Military Personnel: Changes
When considering the choice of an appropriate CBT framework for managing the needs of military people, one should make use of the Cognitive Processing Therapy (CPT) and the approach involving extinguishing intrusive images (EIS). The identified frameworks serve as the foundation for determining the factors that trigger negative reactions and painful memories through the active use of imagery. For instance, in case the patient suffers from intrusive thoughts, such as the negative ideas about a possible military attack, the isolation of the specified imagery and the further acknowledgment of fear will serve as the foundation for building the strategy allowing the patient to prevent their brain from producing the images in question.
It should be noted, though, that one of the strategies mentioned above is bound to work for military personnel much faster and more efficiently than with civilians. Particularly, the VR framework, which provides an opportunity to relieve the PTSD experience and, therefore, cope with the stress that it has produced, can be deemed as the approach that meets the needs of military people in an impeccable manner.
As James and Gilliland (2017) explain, the strategy based on the use of VR creates prerequisites for a better understanding between the patients and the therapist: “A VR system designed to assist clinicians doing prolonged exposure not only impacts therapeutic practice, but cultural conceptions of therapy as well due to its gamelike quality in destigmatizing therapy among young male ‘digital generation’ soldiers” (James & Gilliland, 2017, p. 174).

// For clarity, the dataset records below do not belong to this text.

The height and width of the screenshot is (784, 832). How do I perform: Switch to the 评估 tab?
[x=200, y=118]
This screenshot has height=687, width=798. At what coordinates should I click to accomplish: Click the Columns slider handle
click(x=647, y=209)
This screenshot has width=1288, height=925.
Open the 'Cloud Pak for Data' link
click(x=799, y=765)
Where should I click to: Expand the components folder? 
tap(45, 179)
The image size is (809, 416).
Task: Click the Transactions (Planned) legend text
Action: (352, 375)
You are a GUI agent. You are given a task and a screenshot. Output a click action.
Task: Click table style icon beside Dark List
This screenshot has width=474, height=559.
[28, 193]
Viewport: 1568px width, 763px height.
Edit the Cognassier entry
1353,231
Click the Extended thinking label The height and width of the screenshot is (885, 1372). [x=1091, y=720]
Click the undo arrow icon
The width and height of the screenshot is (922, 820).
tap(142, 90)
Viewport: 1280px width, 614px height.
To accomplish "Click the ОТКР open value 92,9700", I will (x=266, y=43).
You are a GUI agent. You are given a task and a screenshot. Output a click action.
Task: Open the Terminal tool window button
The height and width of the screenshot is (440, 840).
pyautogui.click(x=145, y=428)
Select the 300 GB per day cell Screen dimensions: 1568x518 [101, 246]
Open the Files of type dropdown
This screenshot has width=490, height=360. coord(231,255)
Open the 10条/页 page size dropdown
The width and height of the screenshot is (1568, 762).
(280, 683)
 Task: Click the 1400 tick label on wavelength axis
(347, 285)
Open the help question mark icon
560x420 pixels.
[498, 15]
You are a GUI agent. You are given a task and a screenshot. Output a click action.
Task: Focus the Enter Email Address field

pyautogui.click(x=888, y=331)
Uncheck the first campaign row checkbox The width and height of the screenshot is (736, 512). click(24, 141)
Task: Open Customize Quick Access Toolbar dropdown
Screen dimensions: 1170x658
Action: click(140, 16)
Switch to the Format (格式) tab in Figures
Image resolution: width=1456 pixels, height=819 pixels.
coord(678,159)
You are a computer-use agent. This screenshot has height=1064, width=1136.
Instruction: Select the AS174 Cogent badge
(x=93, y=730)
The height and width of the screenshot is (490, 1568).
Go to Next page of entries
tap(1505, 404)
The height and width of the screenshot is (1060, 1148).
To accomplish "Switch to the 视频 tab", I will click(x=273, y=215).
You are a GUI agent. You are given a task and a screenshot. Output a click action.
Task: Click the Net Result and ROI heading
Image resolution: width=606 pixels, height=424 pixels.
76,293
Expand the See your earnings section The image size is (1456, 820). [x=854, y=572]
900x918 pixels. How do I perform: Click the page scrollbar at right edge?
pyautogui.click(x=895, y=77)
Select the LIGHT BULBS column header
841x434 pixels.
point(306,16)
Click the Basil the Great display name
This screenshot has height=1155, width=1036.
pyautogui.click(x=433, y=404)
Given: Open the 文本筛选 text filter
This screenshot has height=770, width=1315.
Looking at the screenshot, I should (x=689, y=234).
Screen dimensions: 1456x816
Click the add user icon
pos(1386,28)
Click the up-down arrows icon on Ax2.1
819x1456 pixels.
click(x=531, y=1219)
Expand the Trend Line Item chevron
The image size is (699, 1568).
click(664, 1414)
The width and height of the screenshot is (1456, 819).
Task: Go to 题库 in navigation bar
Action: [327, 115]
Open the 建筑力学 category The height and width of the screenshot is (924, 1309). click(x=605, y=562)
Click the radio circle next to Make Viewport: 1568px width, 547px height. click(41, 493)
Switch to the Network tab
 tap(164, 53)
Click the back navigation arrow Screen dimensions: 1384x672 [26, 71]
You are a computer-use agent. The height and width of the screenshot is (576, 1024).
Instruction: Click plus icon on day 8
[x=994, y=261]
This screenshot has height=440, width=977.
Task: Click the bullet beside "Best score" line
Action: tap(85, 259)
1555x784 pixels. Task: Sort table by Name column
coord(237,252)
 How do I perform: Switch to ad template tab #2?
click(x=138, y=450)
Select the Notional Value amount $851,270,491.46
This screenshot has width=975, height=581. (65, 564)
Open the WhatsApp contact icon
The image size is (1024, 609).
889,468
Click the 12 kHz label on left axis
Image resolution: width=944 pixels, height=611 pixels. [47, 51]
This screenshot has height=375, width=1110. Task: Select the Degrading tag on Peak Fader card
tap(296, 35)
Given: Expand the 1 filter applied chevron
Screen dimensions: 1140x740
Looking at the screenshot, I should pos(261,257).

Therefore, it is strongly recommended that the identified approach should be used as one of the essential components of the PTSD therapy for military patients. It should be kept in mind, though, that the VR framework is only a part of the Prolonged Exposure (PE) therapy and, therefore, should be used in combination with an appropriate ITP framework so that the needs of the patients could be addressed properly. For instance, if a patient was exposed to a series of violent scenes involving military actions, the use of VR techniques as the means of helping the patient recognize the traumatic effects of the past and reconcile with it can be considered legitimate.
Creating the environment in which people suffering from PTSD will recover is a challenging task, mainly because of the uniqueness of each case and the need to develop a comprehensive approach that allows embracing every possible factor triggering the disorder. However, if a combination of CBT- and ITP-based approaches are used, the premises for a successful intervention and the further eradication of the disorder can be created. Consequently, the recovery process will occur at a faster pace and lead to much more impressive and satisfying results.
Gerber, S. & Basham, A. (1999). Responsive therapy and motivational interviewing: Postmodernist paradigms. Journal of Counseling and Development, 77(4), 418–422.
James, R. K., & Gilliland, B. E. (2017). Crisis intervention strategies. Boston, MA: Cengage Learning.
Marotta, S. A. (2000). Best practices for counselors who treat posttraumatic stress disorder. Journal of Counseling and Development, 78(4), 492–495.
Paradise, L. V., & Kirby, P. C. (2005). The treatment and prevention of depression: Implications for counseling and counselor training. Journal of Counseling and Development, 83(1), 116–119.
Taylor, J. G., & Baker, S. B. (2007). Psychosocial and moral development of PTSD-diagnosed combat veterans. Journal of Counseling and Development, 85(3), 364–369.